→ WORK ORDER
Even where a line looks wrong, copy it exactly and include every entry.

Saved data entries

= = =

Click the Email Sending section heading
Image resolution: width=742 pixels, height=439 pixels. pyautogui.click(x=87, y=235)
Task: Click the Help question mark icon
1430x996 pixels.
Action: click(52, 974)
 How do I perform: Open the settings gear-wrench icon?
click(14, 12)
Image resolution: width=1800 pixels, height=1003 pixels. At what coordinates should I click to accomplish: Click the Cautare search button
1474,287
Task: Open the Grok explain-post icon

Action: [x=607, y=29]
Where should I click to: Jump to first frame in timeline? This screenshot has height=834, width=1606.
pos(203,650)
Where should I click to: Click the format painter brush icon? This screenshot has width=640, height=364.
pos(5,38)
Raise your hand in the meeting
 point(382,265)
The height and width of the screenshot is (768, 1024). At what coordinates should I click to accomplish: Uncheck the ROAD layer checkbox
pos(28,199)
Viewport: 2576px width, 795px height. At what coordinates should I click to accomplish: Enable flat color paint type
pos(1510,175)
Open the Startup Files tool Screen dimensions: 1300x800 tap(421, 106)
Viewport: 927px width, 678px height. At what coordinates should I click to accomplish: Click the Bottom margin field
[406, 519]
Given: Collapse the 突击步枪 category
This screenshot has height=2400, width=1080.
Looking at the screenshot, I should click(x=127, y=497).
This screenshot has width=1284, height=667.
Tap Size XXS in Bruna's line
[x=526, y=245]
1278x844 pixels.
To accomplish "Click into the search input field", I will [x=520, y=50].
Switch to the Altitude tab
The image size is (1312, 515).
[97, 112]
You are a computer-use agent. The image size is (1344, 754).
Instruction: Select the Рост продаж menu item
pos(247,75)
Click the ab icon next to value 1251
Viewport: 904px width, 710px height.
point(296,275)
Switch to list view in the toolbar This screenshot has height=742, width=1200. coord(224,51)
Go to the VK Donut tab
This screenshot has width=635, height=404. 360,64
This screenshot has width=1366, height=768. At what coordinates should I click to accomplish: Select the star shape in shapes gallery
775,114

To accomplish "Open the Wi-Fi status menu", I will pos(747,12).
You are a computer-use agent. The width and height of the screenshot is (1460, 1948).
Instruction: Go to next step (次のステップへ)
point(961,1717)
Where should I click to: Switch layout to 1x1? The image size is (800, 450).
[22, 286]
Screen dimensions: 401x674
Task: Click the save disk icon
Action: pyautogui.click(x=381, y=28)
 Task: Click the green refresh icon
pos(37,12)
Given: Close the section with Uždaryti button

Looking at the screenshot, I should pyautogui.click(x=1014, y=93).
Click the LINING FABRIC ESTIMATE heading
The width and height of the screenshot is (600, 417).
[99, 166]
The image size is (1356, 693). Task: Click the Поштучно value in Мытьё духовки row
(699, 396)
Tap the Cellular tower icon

= = =

→ WRITTEN ANSWER
Click the Email Sending section heading
Image resolution: width=742 pixels, height=439 pixels. pyautogui.click(x=87, y=235)
Task: Click the Help question mark icon
1430x996 pixels.
Action: click(52, 974)
 How do I perform: Open the settings gear-wrench icon?
click(14, 12)
Image resolution: width=1800 pixels, height=1003 pixels. At what coordinates should I click to accomplish: Click the Cautare search button
1474,287
Task: Open the Grok explain-post icon

Action: [x=607, y=29]
Where should I click to: Jump to first frame in timeline? This screenshot has height=834, width=1606.
pos(203,650)
Where should I click to: Click the format painter brush icon? This screenshot has width=640, height=364.
pos(5,38)
Raise your hand in the meeting
 point(382,265)
The height and width of the screenshot is (768, 1024). At what coordinates should I click to accomplish: Uncheck the ROAD layer checkbox
pos(28,199)
Viewport: 2576px width, 795px height. At what coordinates should I click to accomplish: Enable flat color paint type
pos(1510,175)
Open the Startup Files tool Screen dimensions: 1300x800 tap(421, 106)
Viewport: 927px width, 678px height. At what coordinates should I click to accomplish: Click the Bottom margin field
[406, 519]
Given: Collapse the 突击步枪 category
This screenshot has height=2400, width=1080.
Looking at the screenshot, I should click(x=127, y=497).
This screenshot has width=1284, height=667.
Tap Size XXS in Bruna's line
[x=526, y=245]
1278x844 pixels.
To accomplish "Click into the search input field", I will [x=520, y=50].
Switch to the Altitude tab
The image size is (1312, 515).
[97, 112]
You are a computer-use agent. The image size is (1344, 754).
Instruction: Select the Рост продаж menu item
pos(247,75)
Click the ab icon next to value 1251
Viewport: 904px width, 710px height.
point(296,275)
Switch to list view in the toolbar This screenshot has height=742, width=1200. coord(224,51)
Go to the VK Donut tab
This screenshot has width=635, height=404. 360,64
This screenshot has width=1366, height=768. At what coordinates should I click to accomplish: Select the star shape in shapes gallery
775,114

To accomplish "Open the Wi-Fi status menu", I will pos(747,12).
You are a computer-use agent. The width and height of the screenshot is (1460, 1948).
Instruction: Go to next step (次のステップへ)
point(961,1717)
Where should I click to: Switch layout to 1x1? The image size is (800, 450).
[22, 286]
Screen dimensions: 401x674
Task: Click the save disk icon
Action: pyautogui.click(x=381, y=28)
 Task: Click the green refresh icon
pos(37,12)
Given: Close the section with Uždaryti button

Looking at the screenshot, I should pyautogui.click(x=1014, y=93).
Click the LINING FABRIC ESTIMATE heading
The width and height of the screenshot is (600, 417).
[99, 166]
The image size is (1356, 693). Task: Click the Поштучно value in Мытьё духовки row
(699, 396)
Tap the Cellular tower icon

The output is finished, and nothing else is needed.